● Short problem
Convert the lines below into a JSON list of strings, one string per line, leaving out blank lines.

● Records

····················

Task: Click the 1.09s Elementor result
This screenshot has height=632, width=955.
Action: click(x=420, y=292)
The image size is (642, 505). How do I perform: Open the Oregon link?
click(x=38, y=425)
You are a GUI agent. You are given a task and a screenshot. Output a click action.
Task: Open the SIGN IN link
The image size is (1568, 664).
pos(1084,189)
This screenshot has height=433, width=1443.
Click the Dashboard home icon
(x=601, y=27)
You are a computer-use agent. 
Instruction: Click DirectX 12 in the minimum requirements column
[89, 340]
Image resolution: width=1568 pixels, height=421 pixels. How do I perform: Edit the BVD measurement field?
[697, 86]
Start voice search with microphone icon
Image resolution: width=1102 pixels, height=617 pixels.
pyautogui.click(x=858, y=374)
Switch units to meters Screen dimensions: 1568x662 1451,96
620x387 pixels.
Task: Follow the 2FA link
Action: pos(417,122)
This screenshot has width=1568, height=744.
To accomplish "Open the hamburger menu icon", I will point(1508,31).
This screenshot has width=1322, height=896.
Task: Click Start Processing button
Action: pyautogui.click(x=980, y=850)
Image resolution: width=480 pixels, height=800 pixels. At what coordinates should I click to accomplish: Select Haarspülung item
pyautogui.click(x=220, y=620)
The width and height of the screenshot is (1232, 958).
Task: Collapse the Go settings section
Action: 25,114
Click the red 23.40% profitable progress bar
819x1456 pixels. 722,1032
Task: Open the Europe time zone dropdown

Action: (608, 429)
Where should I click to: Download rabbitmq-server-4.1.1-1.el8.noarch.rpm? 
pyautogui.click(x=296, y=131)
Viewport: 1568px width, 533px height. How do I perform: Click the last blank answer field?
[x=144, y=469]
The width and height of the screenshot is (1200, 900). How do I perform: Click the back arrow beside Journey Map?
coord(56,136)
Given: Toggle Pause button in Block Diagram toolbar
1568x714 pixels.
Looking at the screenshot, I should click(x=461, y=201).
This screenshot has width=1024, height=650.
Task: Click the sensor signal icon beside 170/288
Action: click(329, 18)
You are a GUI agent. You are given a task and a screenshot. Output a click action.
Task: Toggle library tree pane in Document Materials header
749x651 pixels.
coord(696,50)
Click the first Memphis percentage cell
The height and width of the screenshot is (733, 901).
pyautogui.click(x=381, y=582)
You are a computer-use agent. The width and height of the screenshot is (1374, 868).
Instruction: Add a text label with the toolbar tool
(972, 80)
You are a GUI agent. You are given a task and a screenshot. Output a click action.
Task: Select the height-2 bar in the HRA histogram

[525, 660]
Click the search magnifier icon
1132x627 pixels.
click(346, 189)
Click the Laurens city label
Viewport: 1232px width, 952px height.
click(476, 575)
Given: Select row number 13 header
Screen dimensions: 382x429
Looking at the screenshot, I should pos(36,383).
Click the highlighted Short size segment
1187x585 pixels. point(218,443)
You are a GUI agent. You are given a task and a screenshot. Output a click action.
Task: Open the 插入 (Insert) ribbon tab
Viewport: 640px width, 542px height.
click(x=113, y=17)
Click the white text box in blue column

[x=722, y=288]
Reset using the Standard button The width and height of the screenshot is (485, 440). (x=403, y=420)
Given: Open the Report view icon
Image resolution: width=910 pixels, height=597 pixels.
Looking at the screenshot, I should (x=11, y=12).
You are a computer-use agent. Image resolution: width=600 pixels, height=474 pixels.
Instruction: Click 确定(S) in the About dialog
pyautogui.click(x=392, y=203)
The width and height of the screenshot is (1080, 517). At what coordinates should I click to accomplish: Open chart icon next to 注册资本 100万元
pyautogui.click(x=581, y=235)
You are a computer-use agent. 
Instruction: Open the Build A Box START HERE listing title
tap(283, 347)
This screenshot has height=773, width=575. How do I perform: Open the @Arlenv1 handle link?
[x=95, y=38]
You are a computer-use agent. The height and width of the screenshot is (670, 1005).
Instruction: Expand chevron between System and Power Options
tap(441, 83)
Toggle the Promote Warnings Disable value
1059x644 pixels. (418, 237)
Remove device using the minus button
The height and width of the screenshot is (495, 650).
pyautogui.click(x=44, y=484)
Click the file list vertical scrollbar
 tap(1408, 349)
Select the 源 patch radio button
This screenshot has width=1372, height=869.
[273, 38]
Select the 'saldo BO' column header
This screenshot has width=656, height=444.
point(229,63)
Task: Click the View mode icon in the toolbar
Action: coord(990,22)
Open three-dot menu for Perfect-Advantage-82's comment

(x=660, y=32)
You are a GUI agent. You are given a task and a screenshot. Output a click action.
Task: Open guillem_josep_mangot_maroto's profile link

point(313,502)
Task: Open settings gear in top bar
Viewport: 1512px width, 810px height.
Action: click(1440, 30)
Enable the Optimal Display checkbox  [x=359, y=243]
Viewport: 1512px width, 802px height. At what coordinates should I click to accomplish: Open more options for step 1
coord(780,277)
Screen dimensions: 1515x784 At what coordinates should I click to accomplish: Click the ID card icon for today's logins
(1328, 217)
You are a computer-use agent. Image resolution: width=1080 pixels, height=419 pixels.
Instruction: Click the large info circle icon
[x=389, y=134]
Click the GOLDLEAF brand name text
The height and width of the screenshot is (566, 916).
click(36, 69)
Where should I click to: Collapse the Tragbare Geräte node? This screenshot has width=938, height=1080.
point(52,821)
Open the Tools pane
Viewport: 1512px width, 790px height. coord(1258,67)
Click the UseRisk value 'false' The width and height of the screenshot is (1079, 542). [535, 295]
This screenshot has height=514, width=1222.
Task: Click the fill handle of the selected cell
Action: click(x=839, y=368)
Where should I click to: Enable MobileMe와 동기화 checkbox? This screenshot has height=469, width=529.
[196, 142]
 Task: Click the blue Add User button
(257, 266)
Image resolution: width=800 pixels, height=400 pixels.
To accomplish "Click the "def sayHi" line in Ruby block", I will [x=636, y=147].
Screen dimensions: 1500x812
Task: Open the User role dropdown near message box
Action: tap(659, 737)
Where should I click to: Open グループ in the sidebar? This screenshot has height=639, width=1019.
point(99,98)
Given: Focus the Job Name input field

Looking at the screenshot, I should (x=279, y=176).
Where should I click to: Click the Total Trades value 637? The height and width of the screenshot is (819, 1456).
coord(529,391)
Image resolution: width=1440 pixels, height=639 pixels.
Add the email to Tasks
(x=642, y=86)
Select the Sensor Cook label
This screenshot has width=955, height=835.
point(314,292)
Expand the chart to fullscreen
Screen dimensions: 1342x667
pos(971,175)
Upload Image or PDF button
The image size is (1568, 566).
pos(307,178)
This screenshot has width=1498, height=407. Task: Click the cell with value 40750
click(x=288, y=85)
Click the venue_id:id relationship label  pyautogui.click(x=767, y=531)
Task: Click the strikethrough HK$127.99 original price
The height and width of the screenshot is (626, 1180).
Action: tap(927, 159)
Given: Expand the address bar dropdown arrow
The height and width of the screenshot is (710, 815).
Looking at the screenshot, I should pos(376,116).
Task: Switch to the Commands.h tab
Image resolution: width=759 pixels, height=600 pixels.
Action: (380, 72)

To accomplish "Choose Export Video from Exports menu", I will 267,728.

····················

● Answer below
[
  "Task: Click the 1.09s Elementor result",
  "This screenshot has height=632, width=955.",
  "Action: click(x=420, y=292)",
  "The image size is (642, 505). How do I perform: Open the Oregon link?",
  "click(x=38, y=425)",
  "You are a GUI agent. You are given a task and a screenshot. Output a click action.",
  "Task: Open the SIGN IN link",
  "The image size is (1568, 664).",
  "pos(1084,189)",
  "This screenshot has height=433, width=1443.",
  "Click the Dashboard home icon",
  "(x=601, y=27)",
  "You are a computer-use agent. ",
  "Instruction: Click DirectX 12 in the minimum requirements column",
  "[89, 340]",
  "Image resolution: width=1568 pixels, height=421 pixels. How do I perform: Edit the BVD measurement field?",
  "[697, 86]",
  "Start voice search with microphone icon",
  "Image resolution: width=1102 pixels, height=617 pixels.",
  "pyautogui.click(x=858, y=374)",
  "Switch units to meters Screen dimensions: 1568x662 1451,96",
  "620x387 pixels.",
  "Task: Follow the 2FA link",
  "Action: pos(417,122)",
  "This screenshot has width=1568, height=744.",
  "To accomplish \"Open the hamburger menu icon\", I will point(1508,31).",
  "This screenshot has width=1322, height=896.",
  "Task: Click Start Processing button",
  "Action: pyautogui.click(x=980, y=850)",
  "Image resolution: width=480 pixels, height=800 pixels. At what coordinates should I click to accomplish: Select Haarspülung item",
  "pyautogui.click(x=220, y=620)",
  "The width and height of the screenshot is (1232, 958).",
  "Task: Collapse the Go settings section",
  "Action: 25,114",
  "Click the red 23.40% profitable progress bar",
  "819x1456 pixels. 722,1032",
  "Task: Open the Europe time zone dropdown",
  "Action: (608, 429)",
  "Where should I click to: Download rabbitmq-server-4.1.1-1.el8.noarch.rpm? ",
  "pyautogui.click(x=296, y=131)",
  "Viewport: 1568px width, 533px height. How do I perform: Click the last blank answer field?",
  "[x=144, y=469]",
  "The width and height of the screenshot is (1200, 900). How do I perform: Click the back arrow beside Journey Map?",
  "coord(56,136)",
  "Given: Toggle Pause button in Block Diagram toolbar",
  "1568x714 pixels.",
  "Looking at the screenshot, I should click(x=461, y=201).",
  "This screenshot has width=1024, height=650.",
  "Task: Click the sensor signal icon beside 170/288",
  "Action: click(329, 18)",
  "You are a GUI agent. You are given a task and a screenshot. Output a click action.",
  "Task: Toggle library tree pane in Document Materials header",
  "749x651 pixels.",
  "coord(696,50)",
  "Click the first Memphis percentage cell",
  "The height and width of the screenshot is (733, 901).",
  "pyautogui.click(x=381, y=582)",
  "You are a computer-use agent. The width and height of the screenshot is (1374, 868).",
  "Instruction: Add a text label with the toolbar tool",
  "(972, 80)",
  "You are a GUI agent. You are given a task and a screenshot. Output a click action.",
  "Task: Select the height-2 bar in the HRA histogram",
  "[525, 660]",
  "Click the search magnifier icon",
  "1132x627 pixels.",
  "click(346, 189)",
  "Click the Laurens city label",
  "Viewport: 1232px width, 952px height.",
  "click(476, 575)",
  "Given: Select row number 13 header",
  "Screen dimensions: 382x429",
  "Looking at the screenshot, I should pos(36,383).",
  "Click the highlighted Short size segment",
  "1187x585 pixels. point(218,443)",
  "You are a GUI agent. You are given a task and a screenshot. Output a click action.",
  "Task: Open the 插入 (Insert) ribbon tab",
  "Viewport: 640px width, 542px height.",
  "click(x=113, y=17)",
  "Click the white text box in blue column",
  "[x=722, y=288]",
  "Reset using the Standard button The width and height of the screenshot is (485, 440). (x=403, y=420)",
  "Given: Open the Report view icon",
  "Image resolution: width=910 pixels, height=597 pixels.",
  "Looking at the screenshot, I should (x=11, y=12).",
  "You are a computer-use agent. Image resolution: width=600 pixels, height=474 pixels.",
  "Instruction: Click 确定(S) in the About dialog",
  "pyautogui.click(x=392, y=203)",
  "The width and height of the screenshot is (1080, 517). At what coordinates should I click to accomplish: Open chart icon next to 注册资本 100万元",
  "pyautogui.click(x=581, y=235)",
  "You are a computer-use agent. ",
  "Instruction: Open the Build A Box START HERE listing title",
  "tap(283, 347)",
  "This screenshot has height=773, width=575. How do I perform: Open the @Arlenv1 handle link?",
  "[x=95, y=38]",
  "You are a computer-use agent. The height and width of the screenshot is (670, 1005).",
  "Instruction: Expand chevron between System and Power Options",
  "tap(441, 83)",
  "Toggle the Promote Warnings Disable value",
  "1059x644 pixels. (418, 237)",
  "Remove device using the minus button",
  "The height and width of the screenshot is (495, 650).",
  "pyautogui.click(x=44, y=484)",
  "Click the file list vertical scrollbar",
  " tap(1408, 349)",
  "Select the 源 patch radio button",
  "This screenshot has width=1372, height=869.",
  "[273, 38]",
  "Select the 'saldo BO' column header",
  "This screenshot has width=656, height=444.",
  "point(229,63)",
  "Task: Click the View mode icon in the toolbar",
  "Action: coord(990,22)",
  "Open three-dot menu for Perfect-Advantage-82's comment",
  "(x=660, y=32)",
  "You are a GUI agent. You are given a task and a screenshot. Output a click action.",
  "Task: Open guillem_josep_mangot_maroto's profile link",
  "point(313,502)",
  "Task: Open settings gear in top bar",
  "Viewport: 1512px width, 810px height.",
  "Action: click(1440, 30)",
  "Enable the Optimal Display checkbox  [x=359, y=243]",
  "Viewport: 1512px width, 802px height. At what coordinates should I click to accomplish: Open more options for step 1",
  "coord(780,277)",
  "Screen dimensions: 1515x784 At what coordinates should I click to accomplish: Click the ID card icon for today's logins",
  "(1328, 217)",
  "You are a computer-use agent. Image resolution: width=1080 pixels, height=419 pixels.",
  "Instruction: Click the large info circle icon",
  "[x=389, y=134]",
  "Click the GOLDLEAF brand name text",
  "The height and width of the screenshot is (566, 916).",
  "click(36, 69)",
  "Where should I click to: Collapse the Tragbare Geräte node? This screenshot has width=938, height=1080.",
  "point(52,821)",
  "Open the Tools pane",
  "Viewport: 1512px width, 790px height. coord(1258,67)",
  "Click the UseRisk value 'false' The width and height of the screenshot is (1079, 542). [535, 295]",
  "This screenshot has height=514, width=1222.",
  "Task: Click the fill handle of the selected cell",
  "Action: click(x=839, y=368)",
  "Where should I click to: Enable MobileMe와 동기화 checkbox? This screenshot has height=469, width=529.",
  "[196, 142]",
  " Task: Click the blue Add User button",
  "(257, 266)",
  "Image resolution: width=800 pixels, height=400 pixels.",
  "To accomplish \"Click the \"def sayHi\" line in Ruby block\", I will [x=636, y=147].",
  "Screen dimensions: 1500x812",
  "Task: Open the User role dropdown near message box",
  "Action: tap(659, 737)",
  "Where should I click to: Open グループ in the sidebar? This screenshot has height=639, width=1019.",
  "point(99,98)",
  "Given: Focus the Job Name input field",
  "Looking at the screenshot, I should (x=279, y=176).",
  "Where should I click to: Click the Total Trades value 637? The height and width of the screenshot is (819, 1456).",
  "coord(529,391)",
  "Image resolution: width=1440 pixels, height=639 pixels.",
  "Add the email to Tasks",
  "(x=642, y=86)",
  "Select the Sensor Cook label",
  "This screenshot has width=955, height=835.",
  "point(314,292)",
  "Expand the chart to fullscreen",
  "Screen dimensions: 1342x667",
  "pos(971,175)",
  "Upload Image or PDF button",
  "The image size is (1568, 566).",
  "pos(307,178)",
  "This screenshot has width=1498, height=407. Task: Click the cell with value 40750",
  "click(x=288, y=85)",
  "Click the venue_id:id relationship label  pyautogui.click(x=767, y=531)",
  "Task: Click the strikethrough HK$127.99 original price",
  "The height and width of the screenshot is (626, 1180).",
  "Action: tap(927, 159)",
  "Given: Expand the address bar dropdown arrow",
  "The height and width of the screenshot is (710, 815).",
  "Looking at the screenshot, I should pos(376,116).",
  "Task: Switch to the Commands.h tab",
  "Image resolution: width=759 pixels, height=600 pixels.",
  "Action: (380, 72)",
  "To accomplish \"Choose Export Video from Exports menu\", I will 267,728."
]